Approach I: Using flow control statement CASE [Accepted]

Algorithm

For students with odd id, the new id is (id+1) after switch unless it is the last seat. And for students with even id, the new id is (id-1). In order to know how many seats in total, we can use a subquery:

SELECT
    COUNT(*) AS counts
FROM
    seat

Then, we can use the CASE statement and MOD() function to alter the seat id of each student.

MySQL

SELECT
    (CASE
        WHEN MOD(id, 2) != 0 AND counts != id THEN id + 1
        WHEN MOD(id, 2) != 0 AND counts = id THEN id
        ELSE id - 1
    END) AS id,
    student
FROM
    seat,
    (SELECT
        COUNT(*) AS counts
    FROM
        seat) AS seat_counts
ORDER BY id ASC;

Approach II: Using bit manipulation and COALESCE() [Accepted]

Algorithm

Bit manipulation expression (id+1)^1-1 can calculate the new id after switch.

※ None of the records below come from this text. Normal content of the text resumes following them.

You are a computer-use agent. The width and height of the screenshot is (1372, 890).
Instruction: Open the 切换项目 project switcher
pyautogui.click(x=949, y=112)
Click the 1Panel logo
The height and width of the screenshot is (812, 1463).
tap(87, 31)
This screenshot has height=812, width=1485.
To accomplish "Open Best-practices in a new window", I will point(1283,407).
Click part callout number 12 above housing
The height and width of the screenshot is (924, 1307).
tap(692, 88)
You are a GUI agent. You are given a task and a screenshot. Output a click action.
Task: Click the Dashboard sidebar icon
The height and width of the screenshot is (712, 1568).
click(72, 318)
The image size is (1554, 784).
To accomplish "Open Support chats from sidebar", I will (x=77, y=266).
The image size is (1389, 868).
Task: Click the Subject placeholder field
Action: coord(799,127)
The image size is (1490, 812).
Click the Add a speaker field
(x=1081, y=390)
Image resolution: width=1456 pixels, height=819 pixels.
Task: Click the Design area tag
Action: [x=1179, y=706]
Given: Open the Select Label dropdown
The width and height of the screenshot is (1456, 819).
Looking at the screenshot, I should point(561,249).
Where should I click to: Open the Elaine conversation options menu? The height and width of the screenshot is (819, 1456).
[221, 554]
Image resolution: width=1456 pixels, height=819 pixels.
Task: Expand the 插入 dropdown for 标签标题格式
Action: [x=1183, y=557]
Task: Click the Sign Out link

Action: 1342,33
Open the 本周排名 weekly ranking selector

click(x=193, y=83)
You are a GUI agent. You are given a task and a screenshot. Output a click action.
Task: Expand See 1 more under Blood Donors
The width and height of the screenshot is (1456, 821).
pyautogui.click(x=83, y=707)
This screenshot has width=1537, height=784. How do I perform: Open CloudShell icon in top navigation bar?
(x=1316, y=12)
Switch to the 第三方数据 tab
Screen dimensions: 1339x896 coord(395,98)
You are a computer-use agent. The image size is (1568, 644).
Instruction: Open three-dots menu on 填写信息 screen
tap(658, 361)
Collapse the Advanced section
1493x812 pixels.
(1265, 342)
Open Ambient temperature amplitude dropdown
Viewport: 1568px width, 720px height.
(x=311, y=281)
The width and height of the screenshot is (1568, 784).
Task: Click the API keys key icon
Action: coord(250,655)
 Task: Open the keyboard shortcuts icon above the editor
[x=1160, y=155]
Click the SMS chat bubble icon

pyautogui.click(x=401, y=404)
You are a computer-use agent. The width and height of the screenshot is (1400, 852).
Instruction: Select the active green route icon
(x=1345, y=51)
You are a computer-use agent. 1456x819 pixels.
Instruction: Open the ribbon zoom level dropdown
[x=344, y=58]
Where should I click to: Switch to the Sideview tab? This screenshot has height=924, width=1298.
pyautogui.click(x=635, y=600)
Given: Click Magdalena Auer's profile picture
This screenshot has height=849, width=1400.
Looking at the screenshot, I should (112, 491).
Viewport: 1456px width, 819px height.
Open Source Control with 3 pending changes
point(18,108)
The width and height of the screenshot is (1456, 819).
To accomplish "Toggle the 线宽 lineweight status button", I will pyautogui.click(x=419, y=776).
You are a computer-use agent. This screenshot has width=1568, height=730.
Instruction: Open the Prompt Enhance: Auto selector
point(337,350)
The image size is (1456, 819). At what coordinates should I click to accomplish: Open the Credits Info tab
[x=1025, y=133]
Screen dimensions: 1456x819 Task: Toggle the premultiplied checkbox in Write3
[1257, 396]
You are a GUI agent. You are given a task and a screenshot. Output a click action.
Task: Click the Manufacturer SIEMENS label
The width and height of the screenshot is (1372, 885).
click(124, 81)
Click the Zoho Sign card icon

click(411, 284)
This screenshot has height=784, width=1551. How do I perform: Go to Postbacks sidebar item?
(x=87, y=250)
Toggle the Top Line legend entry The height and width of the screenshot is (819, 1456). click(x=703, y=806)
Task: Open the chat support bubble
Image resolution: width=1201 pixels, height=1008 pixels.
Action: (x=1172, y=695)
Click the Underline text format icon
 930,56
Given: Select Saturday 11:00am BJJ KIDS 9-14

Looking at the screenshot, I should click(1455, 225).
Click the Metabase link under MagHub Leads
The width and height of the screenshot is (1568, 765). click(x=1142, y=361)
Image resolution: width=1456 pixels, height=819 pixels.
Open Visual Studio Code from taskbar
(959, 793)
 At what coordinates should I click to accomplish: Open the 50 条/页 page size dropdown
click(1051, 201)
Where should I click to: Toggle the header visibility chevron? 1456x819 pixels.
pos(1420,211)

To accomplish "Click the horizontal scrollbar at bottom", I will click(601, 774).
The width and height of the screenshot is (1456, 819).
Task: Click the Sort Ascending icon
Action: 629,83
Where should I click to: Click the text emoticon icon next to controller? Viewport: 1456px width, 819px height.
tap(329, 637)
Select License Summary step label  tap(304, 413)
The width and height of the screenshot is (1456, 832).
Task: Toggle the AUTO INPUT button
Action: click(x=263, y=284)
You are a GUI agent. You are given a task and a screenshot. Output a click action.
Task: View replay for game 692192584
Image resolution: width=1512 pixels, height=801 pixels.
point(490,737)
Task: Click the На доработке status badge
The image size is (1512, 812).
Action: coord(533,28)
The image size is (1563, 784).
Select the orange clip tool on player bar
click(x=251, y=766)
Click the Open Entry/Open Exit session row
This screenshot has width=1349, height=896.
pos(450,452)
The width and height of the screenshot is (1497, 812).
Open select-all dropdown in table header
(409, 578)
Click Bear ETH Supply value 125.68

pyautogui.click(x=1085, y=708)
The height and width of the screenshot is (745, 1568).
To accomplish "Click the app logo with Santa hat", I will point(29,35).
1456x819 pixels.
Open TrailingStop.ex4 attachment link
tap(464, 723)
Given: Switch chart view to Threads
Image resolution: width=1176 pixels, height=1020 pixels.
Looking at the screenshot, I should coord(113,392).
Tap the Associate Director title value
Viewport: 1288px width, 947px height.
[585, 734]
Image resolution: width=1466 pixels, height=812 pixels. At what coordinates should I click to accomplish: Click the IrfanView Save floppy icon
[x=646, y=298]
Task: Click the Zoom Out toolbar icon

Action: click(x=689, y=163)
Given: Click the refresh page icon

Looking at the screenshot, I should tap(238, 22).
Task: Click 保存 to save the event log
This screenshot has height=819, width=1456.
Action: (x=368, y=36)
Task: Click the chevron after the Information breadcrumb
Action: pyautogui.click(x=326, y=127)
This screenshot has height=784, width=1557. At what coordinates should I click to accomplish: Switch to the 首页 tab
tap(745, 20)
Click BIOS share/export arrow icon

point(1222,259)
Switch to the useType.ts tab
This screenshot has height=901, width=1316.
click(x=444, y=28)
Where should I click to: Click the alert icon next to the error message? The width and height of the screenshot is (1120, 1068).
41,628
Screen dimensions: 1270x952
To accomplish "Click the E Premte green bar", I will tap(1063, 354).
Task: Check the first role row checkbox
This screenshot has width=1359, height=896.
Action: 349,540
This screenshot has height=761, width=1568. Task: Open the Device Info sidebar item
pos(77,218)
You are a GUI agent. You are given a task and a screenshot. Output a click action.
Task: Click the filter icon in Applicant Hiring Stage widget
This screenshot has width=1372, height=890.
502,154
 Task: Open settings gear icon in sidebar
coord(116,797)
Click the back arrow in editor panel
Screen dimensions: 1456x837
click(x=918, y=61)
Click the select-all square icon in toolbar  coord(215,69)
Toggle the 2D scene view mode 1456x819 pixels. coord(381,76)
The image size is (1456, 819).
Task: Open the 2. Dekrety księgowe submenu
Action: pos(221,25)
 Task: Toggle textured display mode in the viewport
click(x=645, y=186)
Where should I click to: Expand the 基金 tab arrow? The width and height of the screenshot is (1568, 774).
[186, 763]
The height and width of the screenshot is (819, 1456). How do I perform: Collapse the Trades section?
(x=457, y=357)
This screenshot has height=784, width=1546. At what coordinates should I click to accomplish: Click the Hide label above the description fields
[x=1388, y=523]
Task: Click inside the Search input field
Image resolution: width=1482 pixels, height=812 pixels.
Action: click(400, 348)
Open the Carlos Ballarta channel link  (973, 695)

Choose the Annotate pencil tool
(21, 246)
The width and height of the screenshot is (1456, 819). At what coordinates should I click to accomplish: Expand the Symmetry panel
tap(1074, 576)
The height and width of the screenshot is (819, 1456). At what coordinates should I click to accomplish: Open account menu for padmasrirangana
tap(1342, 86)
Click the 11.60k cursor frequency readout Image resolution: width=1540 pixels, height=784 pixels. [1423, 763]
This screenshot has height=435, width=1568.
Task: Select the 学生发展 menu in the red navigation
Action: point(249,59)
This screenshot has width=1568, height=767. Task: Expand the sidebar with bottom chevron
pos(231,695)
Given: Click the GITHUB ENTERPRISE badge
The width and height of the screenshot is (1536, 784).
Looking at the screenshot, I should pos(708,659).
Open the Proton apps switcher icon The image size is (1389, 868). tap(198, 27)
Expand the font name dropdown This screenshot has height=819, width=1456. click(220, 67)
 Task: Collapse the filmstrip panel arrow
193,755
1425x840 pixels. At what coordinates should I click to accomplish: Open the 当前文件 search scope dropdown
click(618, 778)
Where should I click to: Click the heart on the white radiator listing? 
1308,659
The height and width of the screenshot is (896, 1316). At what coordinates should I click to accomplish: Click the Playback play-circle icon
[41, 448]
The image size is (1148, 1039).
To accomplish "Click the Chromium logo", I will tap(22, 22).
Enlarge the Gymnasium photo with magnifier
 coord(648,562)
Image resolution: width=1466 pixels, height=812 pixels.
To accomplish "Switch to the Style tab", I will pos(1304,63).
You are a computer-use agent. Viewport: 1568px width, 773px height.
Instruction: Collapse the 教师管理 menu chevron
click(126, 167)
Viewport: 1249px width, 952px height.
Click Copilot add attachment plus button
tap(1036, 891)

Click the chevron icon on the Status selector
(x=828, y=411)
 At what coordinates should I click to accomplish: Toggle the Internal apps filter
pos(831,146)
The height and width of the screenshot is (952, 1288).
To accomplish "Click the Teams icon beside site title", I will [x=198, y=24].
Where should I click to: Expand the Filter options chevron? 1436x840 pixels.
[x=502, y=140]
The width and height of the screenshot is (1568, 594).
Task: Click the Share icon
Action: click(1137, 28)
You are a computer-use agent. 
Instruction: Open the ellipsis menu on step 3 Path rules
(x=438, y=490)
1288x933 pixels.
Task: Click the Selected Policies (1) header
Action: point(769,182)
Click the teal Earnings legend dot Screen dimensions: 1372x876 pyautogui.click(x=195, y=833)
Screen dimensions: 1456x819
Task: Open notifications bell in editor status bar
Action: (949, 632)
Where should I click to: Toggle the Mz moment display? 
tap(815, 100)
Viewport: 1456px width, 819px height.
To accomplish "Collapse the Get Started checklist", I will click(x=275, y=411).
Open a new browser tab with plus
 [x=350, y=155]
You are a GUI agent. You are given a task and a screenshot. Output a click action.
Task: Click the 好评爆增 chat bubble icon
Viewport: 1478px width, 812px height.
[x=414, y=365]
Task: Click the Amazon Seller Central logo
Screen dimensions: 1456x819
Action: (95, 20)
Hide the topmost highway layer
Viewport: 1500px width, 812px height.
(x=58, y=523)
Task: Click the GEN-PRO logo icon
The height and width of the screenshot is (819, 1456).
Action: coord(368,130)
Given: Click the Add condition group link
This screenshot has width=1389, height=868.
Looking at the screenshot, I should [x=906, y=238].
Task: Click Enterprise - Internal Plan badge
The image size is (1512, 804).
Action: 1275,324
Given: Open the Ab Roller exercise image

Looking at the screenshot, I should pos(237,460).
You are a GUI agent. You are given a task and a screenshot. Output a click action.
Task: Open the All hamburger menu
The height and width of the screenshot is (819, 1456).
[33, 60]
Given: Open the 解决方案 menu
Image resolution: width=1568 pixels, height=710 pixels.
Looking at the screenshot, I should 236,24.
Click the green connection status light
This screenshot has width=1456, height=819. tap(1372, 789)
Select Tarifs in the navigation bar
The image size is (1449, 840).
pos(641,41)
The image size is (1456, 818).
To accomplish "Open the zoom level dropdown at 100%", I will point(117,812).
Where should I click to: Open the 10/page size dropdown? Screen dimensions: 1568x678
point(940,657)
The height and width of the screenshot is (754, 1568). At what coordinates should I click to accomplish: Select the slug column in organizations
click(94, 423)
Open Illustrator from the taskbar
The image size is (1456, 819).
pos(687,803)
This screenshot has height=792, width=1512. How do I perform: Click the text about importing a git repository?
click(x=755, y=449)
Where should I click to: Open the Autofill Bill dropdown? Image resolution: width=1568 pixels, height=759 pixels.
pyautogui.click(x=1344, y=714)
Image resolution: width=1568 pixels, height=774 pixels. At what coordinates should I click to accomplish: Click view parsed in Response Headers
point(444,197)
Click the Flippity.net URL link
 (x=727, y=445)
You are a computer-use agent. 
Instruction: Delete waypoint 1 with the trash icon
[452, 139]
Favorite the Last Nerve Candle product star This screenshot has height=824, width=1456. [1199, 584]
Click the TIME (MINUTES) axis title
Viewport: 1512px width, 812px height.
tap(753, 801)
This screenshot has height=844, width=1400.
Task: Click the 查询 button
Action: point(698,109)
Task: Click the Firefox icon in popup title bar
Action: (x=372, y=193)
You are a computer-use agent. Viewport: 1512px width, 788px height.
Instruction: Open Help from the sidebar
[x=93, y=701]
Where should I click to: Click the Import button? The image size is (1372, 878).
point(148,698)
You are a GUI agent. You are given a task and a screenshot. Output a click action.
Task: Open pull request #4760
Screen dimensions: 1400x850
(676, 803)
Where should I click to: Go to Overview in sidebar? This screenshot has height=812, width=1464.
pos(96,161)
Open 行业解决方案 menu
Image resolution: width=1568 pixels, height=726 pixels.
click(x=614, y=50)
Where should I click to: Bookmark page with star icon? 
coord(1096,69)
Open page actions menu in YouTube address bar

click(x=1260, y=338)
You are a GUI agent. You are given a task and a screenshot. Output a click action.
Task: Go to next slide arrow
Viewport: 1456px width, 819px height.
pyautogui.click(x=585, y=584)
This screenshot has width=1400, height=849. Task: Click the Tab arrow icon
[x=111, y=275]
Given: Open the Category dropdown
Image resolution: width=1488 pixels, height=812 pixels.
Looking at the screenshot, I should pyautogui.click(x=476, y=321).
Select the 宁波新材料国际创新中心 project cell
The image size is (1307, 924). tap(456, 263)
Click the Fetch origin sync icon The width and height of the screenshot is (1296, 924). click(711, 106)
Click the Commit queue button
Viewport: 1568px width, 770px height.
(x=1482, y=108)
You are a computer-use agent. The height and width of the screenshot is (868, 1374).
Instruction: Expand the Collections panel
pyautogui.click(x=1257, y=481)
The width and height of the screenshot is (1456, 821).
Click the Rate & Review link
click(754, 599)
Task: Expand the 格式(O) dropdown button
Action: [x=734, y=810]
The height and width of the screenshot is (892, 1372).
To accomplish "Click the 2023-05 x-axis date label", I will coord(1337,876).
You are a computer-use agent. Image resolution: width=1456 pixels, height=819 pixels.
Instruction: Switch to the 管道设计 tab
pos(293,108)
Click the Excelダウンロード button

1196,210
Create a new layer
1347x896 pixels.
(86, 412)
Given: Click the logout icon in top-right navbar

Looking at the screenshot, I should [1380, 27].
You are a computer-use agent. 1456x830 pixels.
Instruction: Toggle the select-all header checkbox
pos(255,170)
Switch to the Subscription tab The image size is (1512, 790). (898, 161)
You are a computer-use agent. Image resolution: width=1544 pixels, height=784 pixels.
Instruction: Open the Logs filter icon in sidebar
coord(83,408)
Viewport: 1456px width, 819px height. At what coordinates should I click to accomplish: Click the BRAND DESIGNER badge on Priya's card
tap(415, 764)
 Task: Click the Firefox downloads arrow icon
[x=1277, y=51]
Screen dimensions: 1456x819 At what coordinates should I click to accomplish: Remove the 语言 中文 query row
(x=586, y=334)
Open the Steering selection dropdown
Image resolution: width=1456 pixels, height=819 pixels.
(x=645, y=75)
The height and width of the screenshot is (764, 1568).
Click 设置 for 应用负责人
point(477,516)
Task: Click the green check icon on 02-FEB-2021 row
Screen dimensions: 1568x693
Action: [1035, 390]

SELECT id, (id+1)^1-1, student FROM seat;
| id | (id+1)^1-1 | student |
|----|------------|---------|
| 1  | 2          | Abbot   |
| 2  | 1          | Doris   |
| 3  | 4          | Emerson |
| 4  | 3          | Green   |
| 5  | 6          | Jeames  |

Then, we can make a temp table and join seat with this table like below.

SELECT
    *
FROM
    seat s1
        LEFT JOIN
    seat s2 ON (s1.id+1)^1-1 = s2.id
ORDER BY s1.id;
| id | student | id | student |
|----|---------|----|---------|
| 1  | Abbot   | 2  | Doris   |
| 2  | Doris   | 1  | Abbot   |
| 3  | Emerson | 4  | Green   |
| 4  | Green   | 3  | Emerson |
| 5  | Jeames  |    |         |

Note:The first two columns are from s1 and the last two are from s2.

At last, we can output s1.id and s2.student. However, the s2.student is NULL for seat id '5' but s1.student is right. Thus, we we can use function COALESCE() to generate the correct output for the last record.

MySQL

SELECT
    s1.id, COALESCE(s2.student, s1.student) AS student
FROM
    seat s1
        LEFT JOIN
    seat s2 ON ((s1.id + 1) ^ 1) - 1 = s2.id
ORDER BY s1.id;

Note: This solution comes from @FANGXIAOFANG.